ESMO 2019: mCRC drug meets endpoints in Pfizer study

1st October 2019 (Last Updated December 23rd, 2019 12:10)

Pfizer has reported positive data from the interim analysis of the Phase III BEACON CRC clinical study conducted to assess Braftovi (encorafenib), Mektovi (binimetinib) and Braftovi Triplet (cetuximab) in metastatic colorectal cancer (mCRC).

ESMO 2019: mCRC drug meets endpoints in Pfizer study
Colorectal carcinoma showing lymph node metastasis. Credit: Nephron.

Pfizer has reported positive data from the interim analysis of the Phase III BEACON CRC clinical study conducted to assess Braftovi (encorafenib), Mektovi (binimetinib) and Braftovi Triplet (cetuximab) in metastatic colorectal cancer (mCRC).

The trial involved advanced BRAFV600E-mutant mCRC patients after one or two previous lines of therapy.

Pfizer presented the data at the 2019 European Society for Medical Oncology (ESMO) Congress in Barcelona, Spain, as well as published online in The New England Journal of Medicine (NEJM).

Braftovi is a BRAF inhibitor, while Mektovi is an anti-EGFR antibody. The trial saw the triple combination therapy compared to cetuximab plus irinotecan-containing regimens (control).

Data showed that both primary endpoints of the trial have been met, demonstrating statistically significant improvement in confirmed objective response rate (ORR) and overall survival (OS).

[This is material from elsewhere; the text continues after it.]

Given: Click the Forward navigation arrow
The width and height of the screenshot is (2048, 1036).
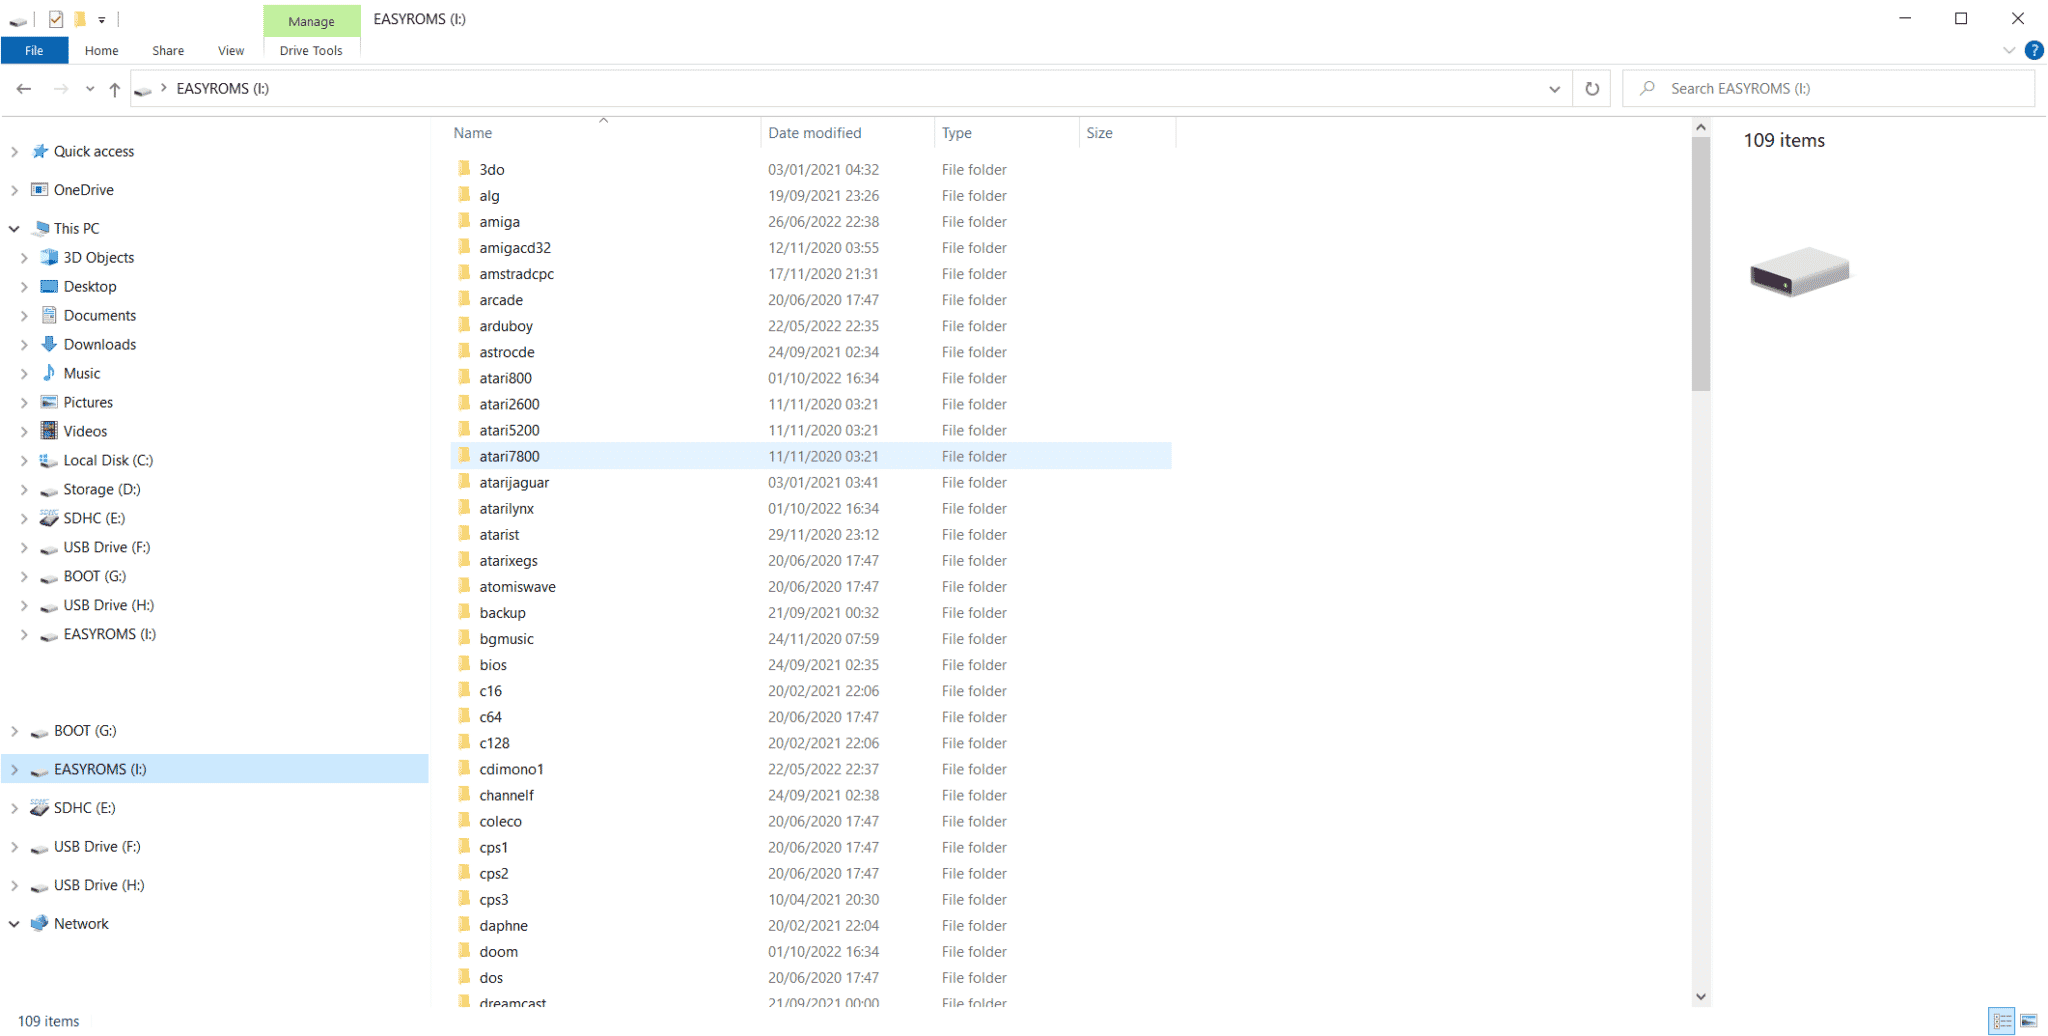Looking at the screenshot, I should pos(61,89).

Interim analysis of OS was conducted in all 665 patients. Median OS was nine months and 5.4 months in the control regimen group.

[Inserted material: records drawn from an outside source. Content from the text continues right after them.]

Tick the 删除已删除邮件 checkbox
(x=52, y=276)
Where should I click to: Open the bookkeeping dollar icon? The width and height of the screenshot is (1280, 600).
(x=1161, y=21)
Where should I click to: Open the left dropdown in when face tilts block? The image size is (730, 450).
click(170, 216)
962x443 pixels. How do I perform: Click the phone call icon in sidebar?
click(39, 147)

Secondary endpoint analysis found that subjects on Braftovi and cetuximab combination had a statistically significant improvement of 20.4% in ORR and median OS of 8.4 months.

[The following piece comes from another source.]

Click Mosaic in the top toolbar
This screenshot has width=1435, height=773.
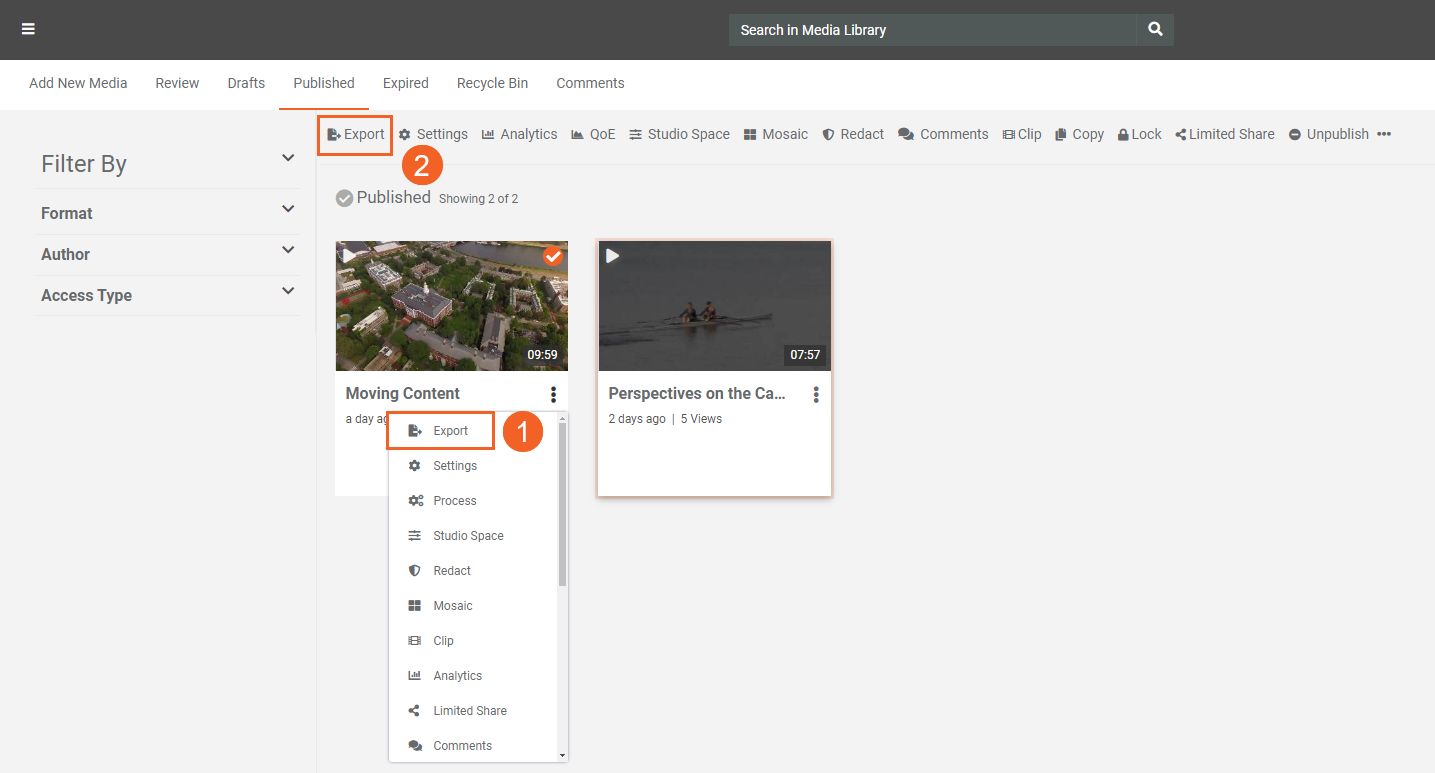tap(776, 134)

The figures were 1.9% ORR and 5.4 months median OS in the control arm.

Pfizer Global Product Development chief development officer Chris Boshoff said: “We are pleased to share these data from the BEACON CRC trial with the oncology community.

“With no approved therapies currently indicated specifically for BRAF-mutant mCRC, we believe that the evidence so far shows encouraging potential for the BRAFTOVI Triplet to make a meaningful impact on the lives of those living with this disease.”

Both the Braftovi triplet and doublet were generally well-tolerated without any unexpected toxicities. The safety profiles of these regimens were reported to be consistent with previous data of each regimen and with MEK, BRAF and EGFR therapy effects.